Jay Bennett Revels in a Rich Post-Wilco Vibe
Signaled by the soundman at Spaceland on Wednesday that he was ready for the show to start, musician Jay Bennett responded from the stage, “Roger ... “ and then hesitated.
“We don’t say the next word around here,” he remarked, the next word normally being “Wilco,” and Wilco being the band he left last year just after it completed “Yankee Hotel Foxtrot,” one of the most celebrated albums to come out this year.
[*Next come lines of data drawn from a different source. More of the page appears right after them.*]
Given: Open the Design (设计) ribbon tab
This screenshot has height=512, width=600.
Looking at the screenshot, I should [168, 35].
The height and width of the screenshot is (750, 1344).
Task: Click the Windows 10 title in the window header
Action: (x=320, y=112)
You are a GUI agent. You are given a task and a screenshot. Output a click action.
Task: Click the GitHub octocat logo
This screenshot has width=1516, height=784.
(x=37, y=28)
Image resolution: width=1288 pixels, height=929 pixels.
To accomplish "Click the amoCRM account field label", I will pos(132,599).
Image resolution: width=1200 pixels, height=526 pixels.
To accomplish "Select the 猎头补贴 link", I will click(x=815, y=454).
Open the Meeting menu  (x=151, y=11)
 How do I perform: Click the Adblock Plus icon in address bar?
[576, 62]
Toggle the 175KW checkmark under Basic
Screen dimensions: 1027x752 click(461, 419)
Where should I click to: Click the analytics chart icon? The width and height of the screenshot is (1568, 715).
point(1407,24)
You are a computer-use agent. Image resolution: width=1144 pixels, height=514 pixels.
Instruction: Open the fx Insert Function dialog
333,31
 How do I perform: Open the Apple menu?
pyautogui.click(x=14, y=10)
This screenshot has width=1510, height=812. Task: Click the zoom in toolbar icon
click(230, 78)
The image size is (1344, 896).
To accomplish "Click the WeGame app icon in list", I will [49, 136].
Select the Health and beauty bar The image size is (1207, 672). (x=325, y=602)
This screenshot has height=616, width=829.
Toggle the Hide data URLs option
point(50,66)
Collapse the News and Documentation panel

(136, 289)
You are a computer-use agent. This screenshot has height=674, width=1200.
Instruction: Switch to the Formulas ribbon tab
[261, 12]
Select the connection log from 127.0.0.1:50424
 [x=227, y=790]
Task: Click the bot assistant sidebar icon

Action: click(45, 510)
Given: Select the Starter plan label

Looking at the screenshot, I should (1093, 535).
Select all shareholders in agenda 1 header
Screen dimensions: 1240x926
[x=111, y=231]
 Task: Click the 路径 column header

But there wasn’t the least bit of regret evident in Bennett’s show with partner Edward Burch. The Champaign, Ill.-based pair, in fact, told the small but hearty group of fans several times that they were honored to have people come see them at all. When they played music from their new, independently released album, “The Palace at 4am (Part I),” it was a largely different experience than on the record, with just the two of them (mostly on guitars) rather than the elaborate ornamentation of the studio--an enticing blend and testimony to Bennett’s role in writing and crafting some of Wilco’s exhilaratingly creative sounds. The evening’s loose, homey vibe did nothing to undermine the richness of the duo’s melancholy meditations on loneliness and yearning, set in pastiches of ‘70s rock and country influences. And Bennett is hardly denying his past. The show included an outtake from the “Yankee” sessions and two leftovers from Wilco’s “Mermaid Avenue” teaming with Billy Bragg, featuring Bennett’s music for lyrics by Woody Guthrie.
Ragged, sure, but it was also involving and charming, keyed by the apparent fact that Bennett is much happier playing with his friend to a couple dozen people in a small club than playing second banana in Wilco.